The central government does not have a specific timeline for the clearance of the Occupy protest sites in Hong Kong, Ming Pao Daily reported Friday, citing sources close to Beijing.
They said it is a misconception that the long-awaited launch on Monday next week of direct share trading between Hong Kong and Shanghai is linked to the clearing of the sites.
The central government does not want to provoke a drastic response from the protesters by using the starting of Shanghai-Hong Kong Stock Connect as a trigger for ending the civil disobedience campaign, the sources said.
President Xi Jinping will be in Macau on Dec. 20 for the 15th anniversary of the establishment of the special administrative region, so Beijing does not want escalated social unrest or a large number of protesters traveling to Macau from Hong Kong.
The sources said the central government is not backing down in its opposition to the Occupy protests, as it feels it has given in too much to Hongkongers’ demands, after the withdrawal of the national security bill in 2003 and the cancellation in 2012 of plans for national education in schools.
While Beijing was initially worried that the protests in Hong Kong would trigger a revolution in the mainland, state leaders were relieved to find that the prevailing opinion among mainlanders is against the Occupy campaign.
That is one of the reasons why Beijing is in no rush to force clearing operations.
Despite the Occupy protests, central government policies in favor of Hong Kong continue, the sources said.
These include Stock Connect, the removal of the daily cap on renminbi exchange and infrastructure projects like the Hong Kong-Zhuhai-Macau Bridge, the high-speed railway and more port connections.

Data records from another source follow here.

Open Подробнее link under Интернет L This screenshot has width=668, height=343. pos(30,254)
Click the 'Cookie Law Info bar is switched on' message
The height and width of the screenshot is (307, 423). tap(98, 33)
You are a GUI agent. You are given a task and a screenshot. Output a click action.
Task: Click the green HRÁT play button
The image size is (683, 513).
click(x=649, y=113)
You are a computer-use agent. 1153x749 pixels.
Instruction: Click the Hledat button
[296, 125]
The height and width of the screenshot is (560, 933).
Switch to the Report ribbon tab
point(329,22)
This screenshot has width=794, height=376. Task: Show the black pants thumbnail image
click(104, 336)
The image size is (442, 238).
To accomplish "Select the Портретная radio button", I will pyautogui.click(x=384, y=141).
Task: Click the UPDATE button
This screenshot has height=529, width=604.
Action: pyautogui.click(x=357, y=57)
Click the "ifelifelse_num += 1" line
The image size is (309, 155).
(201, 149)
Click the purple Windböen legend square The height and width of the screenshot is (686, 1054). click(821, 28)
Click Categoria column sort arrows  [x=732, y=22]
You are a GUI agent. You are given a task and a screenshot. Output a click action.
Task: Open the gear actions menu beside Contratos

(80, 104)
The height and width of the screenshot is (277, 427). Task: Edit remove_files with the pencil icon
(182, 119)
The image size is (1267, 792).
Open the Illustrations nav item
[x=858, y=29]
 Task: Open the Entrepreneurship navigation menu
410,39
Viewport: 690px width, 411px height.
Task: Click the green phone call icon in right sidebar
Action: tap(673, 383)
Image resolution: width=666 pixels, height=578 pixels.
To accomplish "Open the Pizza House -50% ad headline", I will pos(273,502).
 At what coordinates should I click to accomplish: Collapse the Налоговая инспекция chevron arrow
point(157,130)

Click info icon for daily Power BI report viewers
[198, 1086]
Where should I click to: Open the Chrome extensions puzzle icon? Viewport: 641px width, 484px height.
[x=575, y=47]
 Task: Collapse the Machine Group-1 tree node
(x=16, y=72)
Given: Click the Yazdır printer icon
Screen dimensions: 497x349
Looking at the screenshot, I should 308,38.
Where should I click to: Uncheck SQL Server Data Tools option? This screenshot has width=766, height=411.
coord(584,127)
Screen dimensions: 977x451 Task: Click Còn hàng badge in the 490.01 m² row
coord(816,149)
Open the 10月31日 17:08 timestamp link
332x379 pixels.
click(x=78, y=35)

However, the sources said, there will no longer be “huge gifts” for the city in future, and the central government will not limit the growth of any mainland cities in favor of grooming Hong Kong to assume a bigger role.
They said National People’s Congress Standing Committee chairman Zhang Dejiang is still in charge of affairs in Hong Kong, and important decisions will be made by President Xi Jinping.
Other national leaders, such as Premier Li Keqiang and Vice-Premier Wang Yang, are not involved.